Colorado in particular, but any state that is using special districts, or redistricting without concern for this issue, should look at legislation to prevent unique ballot styles from entering their elections- not just to insure privacy of the ballot, but privacy in voting that may be interfered with in the reported subdivisions of the vote, even county-wide.
Ballot style isn't the only potential obstacle here.  Write-in handwriting, coded write-in name, obtuse and cryptic marks, coding within well formed vote marks, initials and signatures on ballots all are possible data that could allow either the same voter or in some limited cases another person to identify a ballot- whether that person is in the public or an election official handling ballots. We will need to educate voters not to make marks that would allow identification of "the" ballots (not "their" ballots - ballots are public not private). These problems are largely soluble, within reasonable limits. And we need to talk about "public" not "private" ballots.

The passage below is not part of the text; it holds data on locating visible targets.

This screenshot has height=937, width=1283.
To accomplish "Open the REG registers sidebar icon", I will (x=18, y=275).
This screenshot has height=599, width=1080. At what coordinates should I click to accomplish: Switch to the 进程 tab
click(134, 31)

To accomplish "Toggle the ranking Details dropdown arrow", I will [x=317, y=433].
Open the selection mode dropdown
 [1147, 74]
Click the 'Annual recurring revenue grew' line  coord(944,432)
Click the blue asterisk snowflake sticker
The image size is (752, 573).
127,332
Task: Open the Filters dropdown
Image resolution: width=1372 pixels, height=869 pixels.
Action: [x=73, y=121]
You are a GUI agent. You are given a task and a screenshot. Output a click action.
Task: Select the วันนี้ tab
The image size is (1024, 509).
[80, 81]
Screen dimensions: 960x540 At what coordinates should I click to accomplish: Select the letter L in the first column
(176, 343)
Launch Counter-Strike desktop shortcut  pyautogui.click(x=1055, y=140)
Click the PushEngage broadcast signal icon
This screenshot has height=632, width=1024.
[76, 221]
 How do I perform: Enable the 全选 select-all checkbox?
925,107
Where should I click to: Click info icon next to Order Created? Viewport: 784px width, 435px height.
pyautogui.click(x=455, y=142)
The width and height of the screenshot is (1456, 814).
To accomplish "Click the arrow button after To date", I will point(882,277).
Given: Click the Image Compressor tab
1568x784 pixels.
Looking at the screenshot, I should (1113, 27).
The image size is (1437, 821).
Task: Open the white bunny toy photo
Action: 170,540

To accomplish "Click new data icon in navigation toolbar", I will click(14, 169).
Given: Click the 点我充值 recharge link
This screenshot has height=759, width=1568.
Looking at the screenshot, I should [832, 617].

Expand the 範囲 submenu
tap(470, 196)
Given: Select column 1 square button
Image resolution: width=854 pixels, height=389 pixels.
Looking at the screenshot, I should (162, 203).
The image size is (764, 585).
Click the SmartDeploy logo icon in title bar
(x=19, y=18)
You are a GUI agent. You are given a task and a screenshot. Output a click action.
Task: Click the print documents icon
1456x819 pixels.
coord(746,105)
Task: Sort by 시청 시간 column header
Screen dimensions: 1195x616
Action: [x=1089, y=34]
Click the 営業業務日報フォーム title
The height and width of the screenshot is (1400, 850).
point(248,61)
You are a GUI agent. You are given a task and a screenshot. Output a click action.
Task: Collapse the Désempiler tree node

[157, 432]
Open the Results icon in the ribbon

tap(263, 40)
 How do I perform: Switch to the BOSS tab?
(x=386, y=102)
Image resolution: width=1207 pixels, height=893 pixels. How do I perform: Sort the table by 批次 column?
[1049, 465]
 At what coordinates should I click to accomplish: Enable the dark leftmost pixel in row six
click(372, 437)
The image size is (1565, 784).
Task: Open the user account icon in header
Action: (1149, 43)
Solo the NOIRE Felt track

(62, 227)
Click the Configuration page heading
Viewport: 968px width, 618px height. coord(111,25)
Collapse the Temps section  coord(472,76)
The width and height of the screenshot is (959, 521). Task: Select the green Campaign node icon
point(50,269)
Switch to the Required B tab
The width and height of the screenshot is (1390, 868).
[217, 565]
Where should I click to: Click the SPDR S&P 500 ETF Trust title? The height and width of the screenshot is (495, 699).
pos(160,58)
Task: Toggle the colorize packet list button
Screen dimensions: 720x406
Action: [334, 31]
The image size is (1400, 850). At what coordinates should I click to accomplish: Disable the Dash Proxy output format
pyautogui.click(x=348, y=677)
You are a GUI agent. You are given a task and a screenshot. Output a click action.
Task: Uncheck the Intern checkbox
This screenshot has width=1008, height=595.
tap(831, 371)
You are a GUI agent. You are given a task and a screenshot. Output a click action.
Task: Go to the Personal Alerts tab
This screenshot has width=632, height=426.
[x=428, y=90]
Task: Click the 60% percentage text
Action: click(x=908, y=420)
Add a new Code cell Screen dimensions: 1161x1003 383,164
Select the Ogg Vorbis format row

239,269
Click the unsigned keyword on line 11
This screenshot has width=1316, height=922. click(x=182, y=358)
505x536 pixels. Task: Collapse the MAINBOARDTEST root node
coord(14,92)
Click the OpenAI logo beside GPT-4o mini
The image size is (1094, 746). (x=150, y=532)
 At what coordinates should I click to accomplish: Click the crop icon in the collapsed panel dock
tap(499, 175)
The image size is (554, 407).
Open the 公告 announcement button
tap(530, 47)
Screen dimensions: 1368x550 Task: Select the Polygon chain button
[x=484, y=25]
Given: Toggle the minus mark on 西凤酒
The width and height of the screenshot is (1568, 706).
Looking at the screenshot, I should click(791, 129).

There is apparently another recently revealed source of traceability of ballots that relates to failure by officials to shuffle ballots- and this shuffling isn't quite as obvious or easy as it would seem.  Apparently at least one large county in Colorado (Larimer) has batched its incoming vote center voters and mail-in ballots where the voter identity stored in the statewide computer database is aware of the batch the ballot resides in.  When this batch isn't shuffled into other batches prior to counting and reporting, the character of the printed ballot itself often gives away the voter's identity because of the known list of voters for the batch.  This is, in my opinion, simply poor election administration.  If it is a problem, then we are looking at an indication that we have not fully protected the integrity of our voting system in its design. It may be that I have misunderstood the problem, as well.  The full information about the problem isn't available to the public either.
There is a complaint filed by a citizen at our Secretary of State's office that will presumably cause an investigation and rulemaking that will end this particular election administration error.  One wonders if other states have similar problems with lack of shuffling (across batch, across days, across every reporting or batching "subdivision" except those that contain political information (precinct) or technical significance for voting integrity oversight (machine/procedure)).  You can see that some compromise needs to be reached when designing the algorithm for shuffling because it begins to counteract the opportunities for obtaining desirable information from the electorate, and symptoms of election errors or fraud.  One example of this kind of beneficial shuffling is to hold back some election night ballots of the same ballot style as those that might be coming in as late counted ballots, so that the incremental vote counts added later do not reveal the contribution of one voter per ballot style.  This is an obvious and necessary remedy to maintain privacy in voting regardless of how well hidden the ballots are. (The alternative is to hold back all the votes until every vote is counted- this itself involves a compromise because ballot chain of custody is far more problematic over a period of days than it is over minutes or hours.)
Repeat after me... "voting in private on anonymous ballots and counting in public".  That is what "secret ballot" really, ideally, means.